As Dr. Valenzuela said, our unconcious  mind is always working and taking everything in; so when the man I'm entrusting with my life throws out words like incurable and never returning to work I believe they circulate in my mind and can do absolutely no good. Deep down I know I've got the top doctor and that he's doing 100% of what is currently available to fix me, I just wish there was an attitude of positivity. 

The final activity Dr. Valenzuela and I did was enter in a trance type state and allowing my body to just focus on breathing and seeing the cancer. This was a bizarre experience. I completely relaxed and hung out in a chair. After a few minutes of just breathing I actually started sweating and feeling odd sensations throughout my body. This was a very powerful feeling. That night was odd as I had some far out dreams and it even made sleeping hard but I can see the possibilities that this treatment is opening up.  
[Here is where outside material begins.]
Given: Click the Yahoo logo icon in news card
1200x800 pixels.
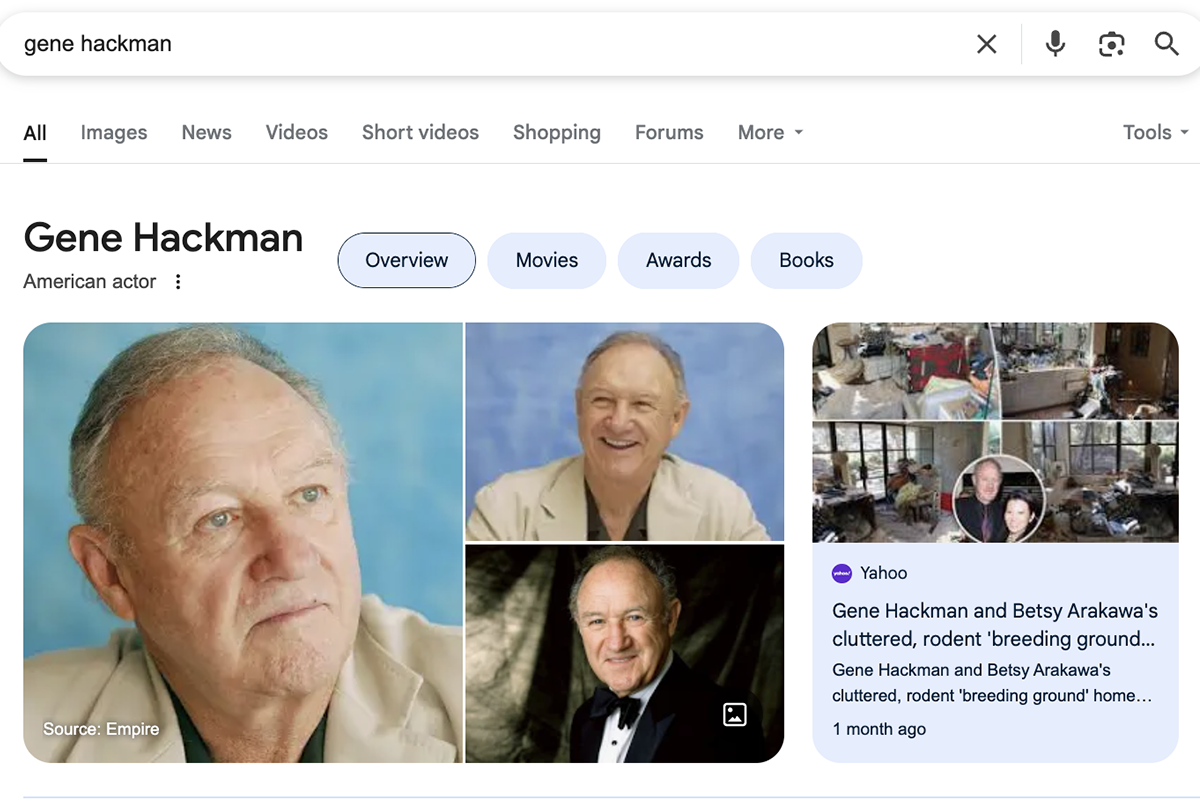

If you're in the Edmonton area and want to enlist Dr. Valenzuela I STRONGLY encourage you to at least explore it. The office he works at is http://www.solmed.ca 
His personal site is http://www.drfvalenzuela.com
If you can't visit him personally please get his book! 

2 comments:

  1. I read what you wrote about your oncologist and how you felt that he had written you off and it was a good reminder to me to take care with my patients. I think sometimes as health care professionals we hide behind stats to keep our distance because if we thought about how much suffering there was in our building every single day we wouldn't be able to get up and go to work anymore. But we do need to get close and remember that our patients are no different than us and that they need hope above all else. Thank you for the reminder.